NASHVILLE, Tenn. (BP)–Like his father before him, George W. Bush became president on the power of his promises and the strength of his character. Presidential historian Michael Beschloss points out in his splendid volume, “Character Above All,” that the elder Bush “based his three campaigns for the presidency less on issues and ideology than on his persona as a leader of experience and character.”

A president’s character is demonstrated in innumerable ways — from his allegiance to his oath of office, to his personal deportment, to his foreign policy. Nowhere is the character of a president more evident than in fidelity to his promises.

During the 1988 presidential campaign, the elder Bush made what many observers believe was a politically fatal blunder. The Pacific war hero, the former ambassador to the United Nations, the man who held two of his country’s highest offices said during his nomination acceptance speech, “My opponent won’t rule out raising taxes, but I will. And Congress will push me to raise taxes, and I’ll say no, and they’ll push, and I’ll say no, and they’ll push again.
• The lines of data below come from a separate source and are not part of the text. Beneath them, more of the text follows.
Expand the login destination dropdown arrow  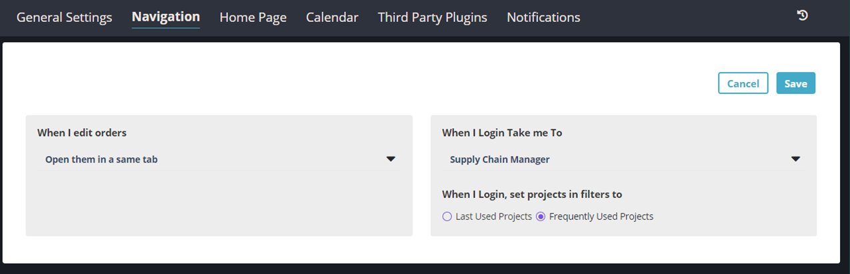(795, 159)
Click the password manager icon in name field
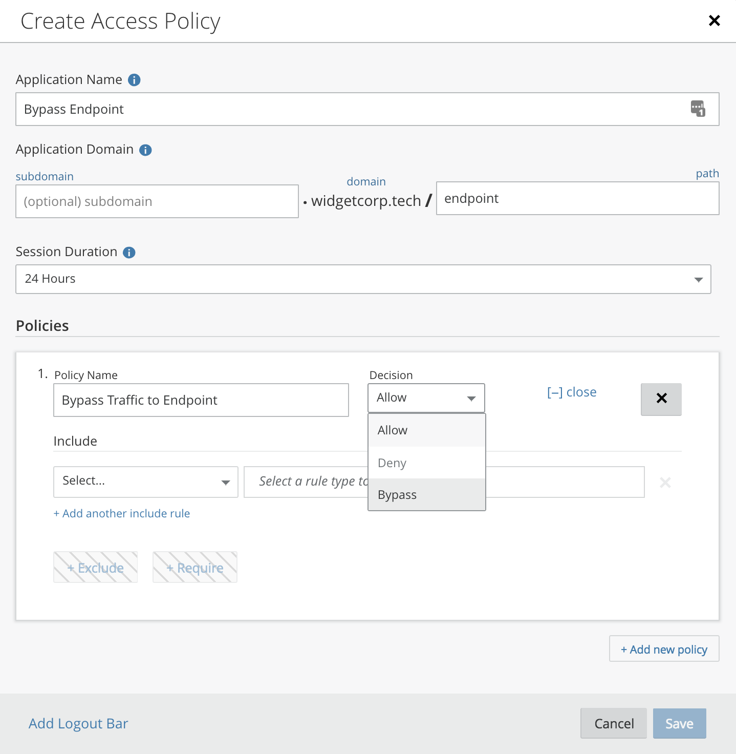Screen dimensions: 736x754 click(698, 109)
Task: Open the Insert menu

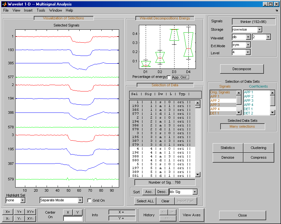Action: 28,10
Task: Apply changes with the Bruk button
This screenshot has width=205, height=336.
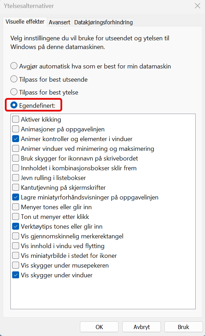Action: point(183,327)
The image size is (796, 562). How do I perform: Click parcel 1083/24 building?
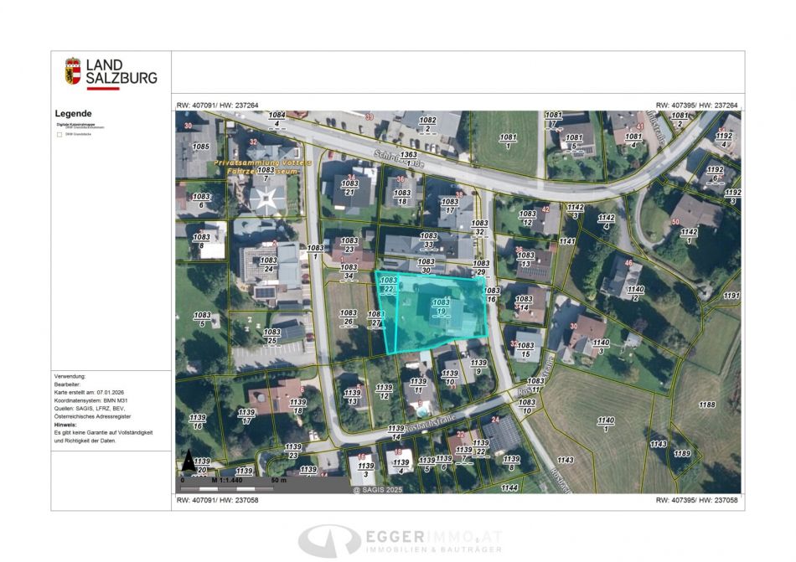pyautogui.click(x=270, y=265)
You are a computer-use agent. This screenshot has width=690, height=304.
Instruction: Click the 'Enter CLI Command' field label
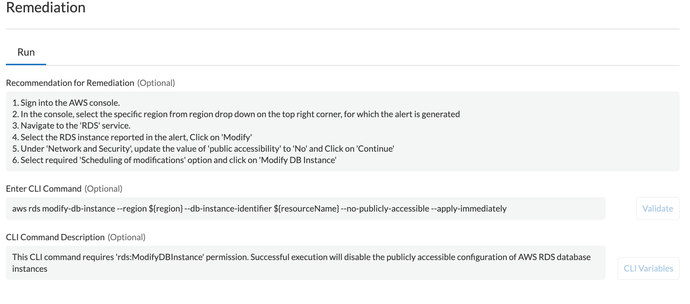tap(44, 189)
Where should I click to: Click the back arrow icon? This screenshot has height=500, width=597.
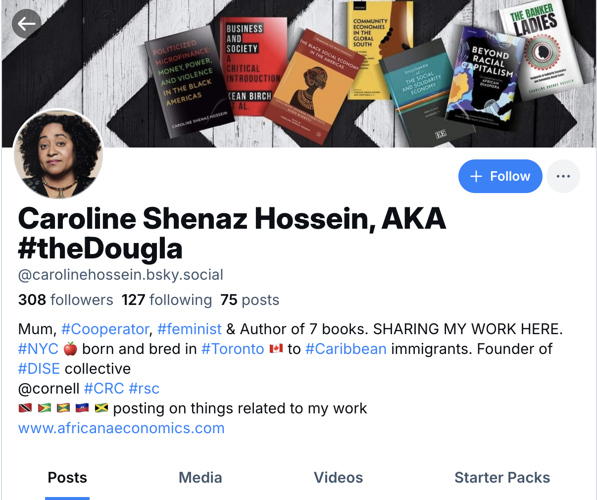pos(27,24)
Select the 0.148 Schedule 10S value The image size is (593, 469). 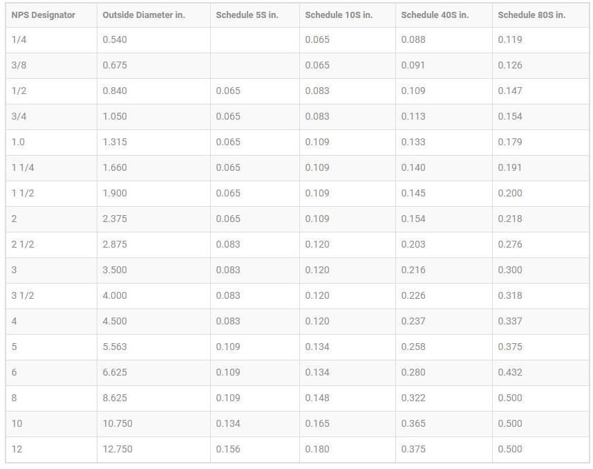[x=317, y=398]
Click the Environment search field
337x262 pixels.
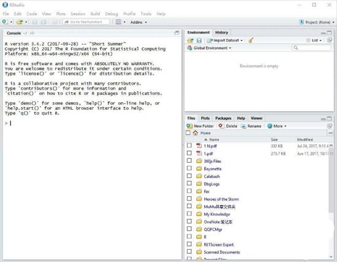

And I’ll say to them: Read my lips. No new taxes.”

Of course we know what happened — new taxes. Not a few pundits think that the elder Bush lost the 1992 presidential campaign because of the power of a broken promise, a broken promise now etched in history.

Proving that the apple did not fall far from the tree, George W. Bush was elected by the American people because many saw in him strength of character. Americans have been anxious for a White House that would not embarrass them by its flagrant abuse of the power of office and its tawdry secrets of sex and scandal.

Based on his record and his campaign promises, President Bush may be the most pro-life president of my lifetime. He has thus far demonstrated forthright resolve to respect the dignity of human life by working to protect nascent human lives. He has been stalwart in his defense of the unborn.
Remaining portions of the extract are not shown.